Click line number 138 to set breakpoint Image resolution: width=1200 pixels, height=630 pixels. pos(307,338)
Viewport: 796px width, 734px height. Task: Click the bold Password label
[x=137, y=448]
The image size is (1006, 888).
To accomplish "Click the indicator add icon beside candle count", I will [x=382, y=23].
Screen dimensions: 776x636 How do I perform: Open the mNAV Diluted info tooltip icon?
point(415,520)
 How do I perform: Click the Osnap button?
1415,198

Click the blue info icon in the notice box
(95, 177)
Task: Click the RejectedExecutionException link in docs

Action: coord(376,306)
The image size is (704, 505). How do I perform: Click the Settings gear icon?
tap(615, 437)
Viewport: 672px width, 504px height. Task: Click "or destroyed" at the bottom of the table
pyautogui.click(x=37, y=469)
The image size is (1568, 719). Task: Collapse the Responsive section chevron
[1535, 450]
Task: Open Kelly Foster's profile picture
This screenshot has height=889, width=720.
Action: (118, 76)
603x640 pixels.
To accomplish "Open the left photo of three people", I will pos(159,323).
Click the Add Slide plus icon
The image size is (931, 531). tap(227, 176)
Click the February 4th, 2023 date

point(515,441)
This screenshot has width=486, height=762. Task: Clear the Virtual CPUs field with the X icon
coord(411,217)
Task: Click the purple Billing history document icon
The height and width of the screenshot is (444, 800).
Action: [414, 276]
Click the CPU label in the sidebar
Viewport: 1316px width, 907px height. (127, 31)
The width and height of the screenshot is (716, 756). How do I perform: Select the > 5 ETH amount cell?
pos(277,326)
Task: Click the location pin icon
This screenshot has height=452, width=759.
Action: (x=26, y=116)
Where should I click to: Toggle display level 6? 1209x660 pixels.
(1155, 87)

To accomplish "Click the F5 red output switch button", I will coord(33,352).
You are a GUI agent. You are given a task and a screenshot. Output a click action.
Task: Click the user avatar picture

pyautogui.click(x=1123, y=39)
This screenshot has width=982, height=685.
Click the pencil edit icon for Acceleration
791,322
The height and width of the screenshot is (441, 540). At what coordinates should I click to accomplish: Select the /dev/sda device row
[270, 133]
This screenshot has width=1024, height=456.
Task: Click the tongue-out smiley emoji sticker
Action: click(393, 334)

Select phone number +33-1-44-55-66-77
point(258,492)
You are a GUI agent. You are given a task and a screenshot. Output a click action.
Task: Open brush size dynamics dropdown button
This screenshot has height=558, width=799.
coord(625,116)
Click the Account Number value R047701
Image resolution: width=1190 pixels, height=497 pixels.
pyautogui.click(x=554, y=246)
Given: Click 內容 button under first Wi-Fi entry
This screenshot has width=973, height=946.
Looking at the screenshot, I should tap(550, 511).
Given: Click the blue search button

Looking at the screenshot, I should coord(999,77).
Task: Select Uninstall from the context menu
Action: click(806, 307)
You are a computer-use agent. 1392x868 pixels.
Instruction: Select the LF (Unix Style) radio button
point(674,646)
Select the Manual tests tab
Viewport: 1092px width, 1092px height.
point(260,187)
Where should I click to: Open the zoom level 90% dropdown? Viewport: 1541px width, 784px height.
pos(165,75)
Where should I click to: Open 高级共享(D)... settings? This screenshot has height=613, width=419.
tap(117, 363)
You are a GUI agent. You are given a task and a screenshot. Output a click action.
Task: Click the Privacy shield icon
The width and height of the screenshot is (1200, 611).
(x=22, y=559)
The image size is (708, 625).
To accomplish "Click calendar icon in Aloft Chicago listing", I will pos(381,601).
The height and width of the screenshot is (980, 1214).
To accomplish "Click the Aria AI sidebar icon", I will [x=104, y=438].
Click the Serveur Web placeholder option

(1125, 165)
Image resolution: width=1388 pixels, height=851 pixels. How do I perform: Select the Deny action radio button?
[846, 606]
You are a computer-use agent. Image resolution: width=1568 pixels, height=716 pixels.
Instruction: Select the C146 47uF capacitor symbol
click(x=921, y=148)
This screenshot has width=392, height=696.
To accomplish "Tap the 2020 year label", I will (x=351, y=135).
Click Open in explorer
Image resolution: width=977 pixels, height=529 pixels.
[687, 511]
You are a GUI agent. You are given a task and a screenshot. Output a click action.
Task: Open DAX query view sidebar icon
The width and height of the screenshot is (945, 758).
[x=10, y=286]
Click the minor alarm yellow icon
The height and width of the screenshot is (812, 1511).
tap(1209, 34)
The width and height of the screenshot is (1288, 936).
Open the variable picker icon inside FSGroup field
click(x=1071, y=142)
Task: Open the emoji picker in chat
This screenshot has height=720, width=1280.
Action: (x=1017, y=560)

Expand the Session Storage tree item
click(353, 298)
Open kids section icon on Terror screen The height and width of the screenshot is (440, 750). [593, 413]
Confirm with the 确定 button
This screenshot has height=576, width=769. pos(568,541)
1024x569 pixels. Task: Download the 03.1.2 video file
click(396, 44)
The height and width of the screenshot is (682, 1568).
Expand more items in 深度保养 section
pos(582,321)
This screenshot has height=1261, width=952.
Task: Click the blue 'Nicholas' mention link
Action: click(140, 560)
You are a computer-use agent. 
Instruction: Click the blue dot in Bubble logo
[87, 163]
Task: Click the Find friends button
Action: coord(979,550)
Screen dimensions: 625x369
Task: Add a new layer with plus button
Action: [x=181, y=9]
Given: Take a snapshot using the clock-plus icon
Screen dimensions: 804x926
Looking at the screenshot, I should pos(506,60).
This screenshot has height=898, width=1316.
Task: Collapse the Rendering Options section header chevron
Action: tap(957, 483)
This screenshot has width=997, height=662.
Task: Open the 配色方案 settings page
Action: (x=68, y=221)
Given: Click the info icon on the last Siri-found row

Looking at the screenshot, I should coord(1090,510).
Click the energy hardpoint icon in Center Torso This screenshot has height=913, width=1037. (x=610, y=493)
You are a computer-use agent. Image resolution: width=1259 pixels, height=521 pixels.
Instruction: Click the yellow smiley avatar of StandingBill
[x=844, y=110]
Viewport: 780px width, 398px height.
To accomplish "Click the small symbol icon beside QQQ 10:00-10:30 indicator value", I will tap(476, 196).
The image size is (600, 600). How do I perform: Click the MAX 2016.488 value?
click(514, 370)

REQUIRED WORK:
In full and word for word, output the entries.

ANSWER TO THE EXERCISE:
Click line number 138 to set breakpoint Image resolution: width=1200 pixels, height=630 pixels. pos(307,338)
Viewport: 796px width, 734px height. Task: Click the bold Password label
[x=137, y=448]
The image size is (1006, 888).
To accomplish "Click the indicator add icon beside candle count", I will [x=382, y=23].
Screen dimensions: 776x636 How do I perform: Open the mNAV Diluted info tooltip icon?
point(415,520)
 How do I perform: Click the Osnap button?
1415,198

Click the blue info icon in the notice box
(95, 177)
Task: Click the RejectedExecutionException link in docs

Action: coord(376,306)
The image size is (704, 505). How do I perform: Click the Settings gear icon?
tap(615, 437)
Viewport: 672px width, 504px height. Task: Click "or destroyed" at the bottom of the table
pyautogui.click(x=37, y=469)
The image size is (1568, 719). Task: Collapse the Responsive section chevron
[1535, 450]
Task: Open Kelly Foster's profile picture
This screenshot has height=889, width=720.
Action: (118, 76)
603x640 pixels.
To accomplish "Open the left photo of three people", I will pos(159,323).
Click the Add Slide plus icon
The image size is (931, 531). tap(227, 176)
Click the February 4th, 2023 date

point(515,441)
This screenshot has width=486, height=762. Task: Clear the Virtual CPUs field with the X icon
coord(411,217)
Task: Click the purple Billing history document icon
The height and width of the screenshot is (444, 800).
Action: [414, 276]
Click the CPU label in the sidebar
Viewport: 1316px width, 907px height. (127, 31)
The width and height of the screenshot is (716, 756). How do I perform: Select the > 5 ETH amount cell?
pos(277,326)
Task: Click the location pin icon
This screenshot has height=452, width=759.
Action: (x=26, y=116)
Where should I click to: Toggle display level 6? 1209x660 pixels.
(1155, 87)

To accomplish "Click the F5 red output switch button", I will coord(33,352).
You are a GUI agent. You are given a task and a screenshot. Output a click action.
Task: Click the user avatar picture

pyautogui.click(x=1123, y=39)
This screenshot has width=982, height=685.
Click the pencil edit icon for Acceleration
791,322
The height and width of the screenshot is (441, 540). At what coordinates should I click to accomplish: Select the /dev/sda device row
[270, 133]
This screenshot has width=1024, height=456.
Task: Click the tongue-out smiley emoji sticker
Action: click(393, 334)

Select phone number +33-1-44-55-66-77
point(258,492)
You are a GUI agent. You are given a task and a screenshot. Output a click action.
Task: Open brush size dynamics dropdown button
This screenshot has height=558, width=799.
coord(625,116)
Click the Account Number value R047701
Image resolution: width=1190 pixels, height=497 pixels.
pyautogui.click(x=554, y=246)
Given: Click 內容 button under first Wi-Fi entry
This screenshot has width=973, height=946.
Looking at the screenshot, I should tap(550, 511).
Given: Click the blue search button

Looking at the screenshot, I should coord(999,77).
Task: Select Uninstall from the context menu
Action: click(806, 307)
You are a computer-use agent. 1392x868 pixels.
Instruction: Select the LF (Unix Style) radio button
point(674,646)
Select the Manual tests tab
Viewport: 1092px width, 1092px height.
point(260,187)
Where should I click to: Open the zoom level 90% dropdown? Viewport: 1541px width, 784px height.
pos(165,75)
Where should I click to: Open 高级共享(D)... settings? This screenshot has height=613, width=419.
tap(117, 363)
You are a GUI agent. You are given a task and a screenshot. Output a click action.
Task: Click the Privacy shield icon
The width and height of the screenshot is (1200, 611).
(x=22, y=559)
The image size is (708, 625).
To accomplish "Click calendar icon in Aloft Chicago listing", I will pos(381,601).
The height and width of the screenshot is (980, 1214).
To accomplish "Click the Aria AI sidebar icon", I will [x=104, y=438].
Click the Serveur Web placeholder option

(1125, 165)
Image resolution: width=1388 pixels, height=851 pixels. How do I perform: Select the Deny action radio button?
[846, 606]
You are a computer-use agent. Image resolution: width=1568 pixels, height=716 pixels.
Instruction: Select the C146 47uF capacitor symbol
click(x=921, y=148)
This screenshot has width=392, height=696.
To accomplish "Tap the 2020 year label", I will (x=351, y=135).
Click Open in explorer
Image resolution: width=977 pixels, height=529 pixels.
[687, 511]
You are a GUI agent. You are given a task and a screenshot. Output a click action.
Task: Open DAX query view sidebar icon
The width and height of the screenshot is (945, 758).
[x=10, y=286]
Click the minor alarm yellow icon
The height and width of the screenshot is (812, 1511).
tap(1209, 34)
The width and height of the screenshot is (1288, 936).
Open the variable picker icon inside FSGroup field
click(x=1071, y=142)
Task: Open the emoji picker in chat
This screenshot has height=720, width=1280.
Action: (x=1017, y=560)

Expand the Session Storage tree item
click(353, 298)
Open kids section icon on Terror screen The height and width of the screenshot is (440, 750). [593, 413]
Confirm with the 确定 button
This screenshot has height=576, width=769. pos(568,541)
1024x569 pixels. Task: Download the 03.1.2 video file
click(396, 44)
The height and width of the screenshot is (682, 1568).
Expand more items in 深度保养 section
pos(582,321)
This screenshot has height=1261, width=952.
Task: Click the blue 'Nicholas' mention link
Action: click(140, 560)
You are a computer-use agent. 
Instruction: Click the blue dot in Bubble logo
[87, 163]
Task: Click the Find friends button
Action: coord(979,550)
Screen dimensions: 625x369
Task: Add a new layer with plus button
Action: [x=181, y=9]
Given: Take a snapshot using the clock-plus icon
Screen dimensions: 804x926
Looking at the screenshot, I should pos(506,60).
This screenshot has height=898, width=1316.
Task: Collapse the Rendering Options section header chevron
Action: tap(957, 483)
This screenshot has width=997, height=662.
Task: Open the 配色方案 settings page
Action: (x=68, y=221)
Given: Click the info icon on the last Siri-found row

Looking at the screenshot, I should coord(1090,510).
Click the energy hardpoint icon in Center Torso This screenshot has height=913, width=1037. (x=610, y=493)
You are a computer-use agent. Image resolution: width=1259 pixels, height=521 pixels.
Instruction: Click the yellow smiley avatar of StandingBill
[x=844, y=110]
Viewport: 780px width, 398px height.
To accomplish "Click the small symbol icon beside QQQ 10:00-10:30 indicator value", I will tap(476, 196).
The image size is (600, 600). How do I perform: Click the MAX 2016.488 value?
click(514, 370)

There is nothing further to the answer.